Ночь вокруг ласкова, как умная, старшая наша сестра.
От усталости осекается голос у старика, уже солнце видит его, а он всё ходит в прошлых былях, освещая мне истину пламенными словами.
— Видишь ли, — спрашивает, — что сделано народом и как измывались над ним до поры, пока ты не явился обругать его глупыми словами? Это я сказывал больше о том, что он по чужой воле делал, а отдохну — расскажу, чем душа его жила, как он бога искал!
Свернулся в комок и заснул, как малое дитя.
А я — спать не могу и сижу, как угольями обложен.
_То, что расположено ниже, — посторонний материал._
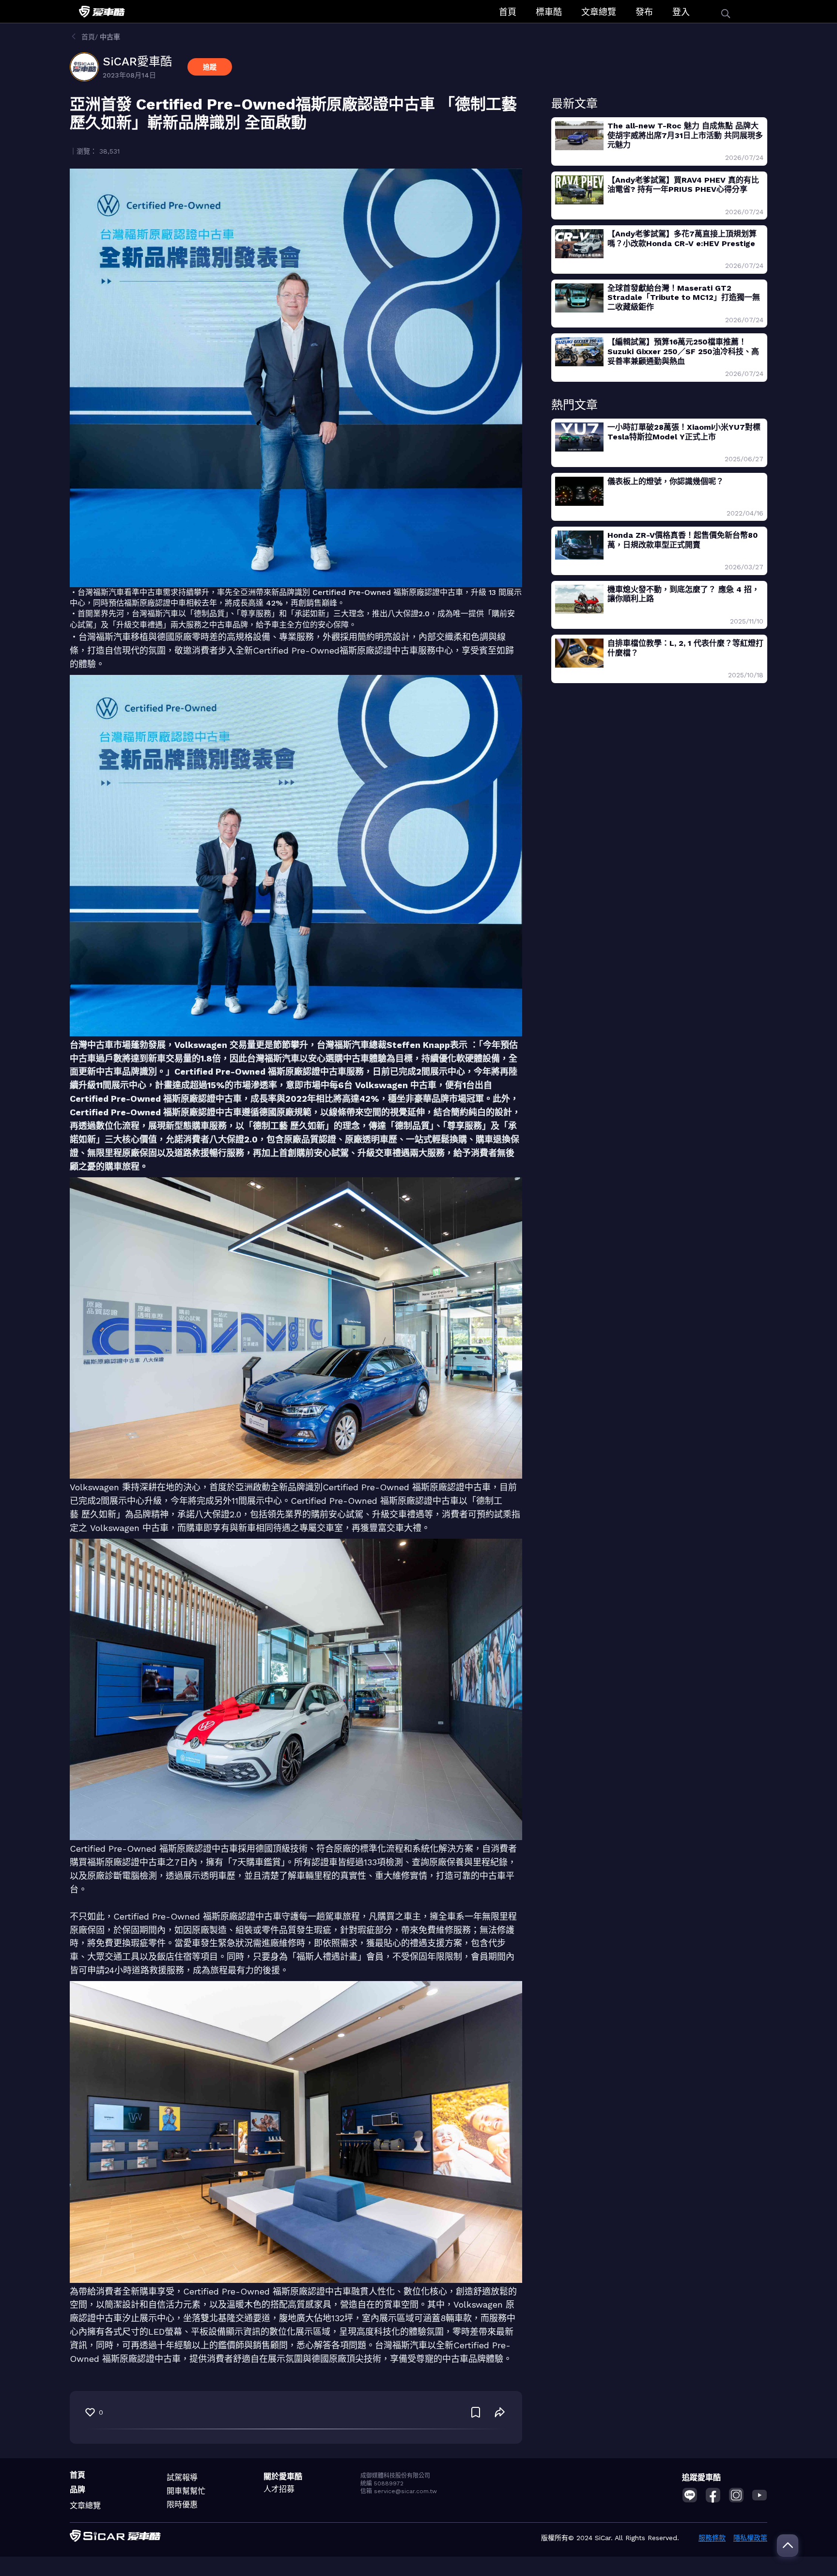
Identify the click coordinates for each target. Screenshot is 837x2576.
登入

Да и утро уже солнце высоко, распелась птица на все голоса, умылся лес росой и шумит, ласково зелёный, встречу дню.
По дороге люди пошли — люди самые ежедневные; идут, спустя головы, нового я в них не вижу ничего, никак они не выросли в моих глазах.
Спит мой учитель, похрапывает, я — около его замер в думе моей; люди проходят один за другим, искоса взглянут на нас — и головой не кивнут в ответ на поклон.
«Неужто, — думаю, — это дети тех праведников, строителей земли, о которых я слышал сейчас?»
Спутались в усталой голове сон и явь, понимаю я, что эта встреча роковой для меня поворот. Стариковы слова о боге, сыне духа народного, беспокоят меня, не могу помириться с ними, не знаю духа иного, кроме живущего во мне. И обыскиваю в памяти моей всех людей, кого знал; ошариваю их, вспоминая речи их: поговорок много, а мыслями бедно. А с другой стороны вижу тёмную каторгу жизни — неизбывный труд хлеба ради, голодные зимы, безысходную тоску пустых дней и всякое унижение человека, оплевание его души.
«Где бог в этой жизни, где ему место в ней?»
Спит старик. Хочется мне тряхнуть его, закричать:
«Говори!»
Скоро он сам проснулся, щурит глаза, улыбается.
— Эге, — говорит, — солнце-то к полудню идёт! Надо бы и мне идти!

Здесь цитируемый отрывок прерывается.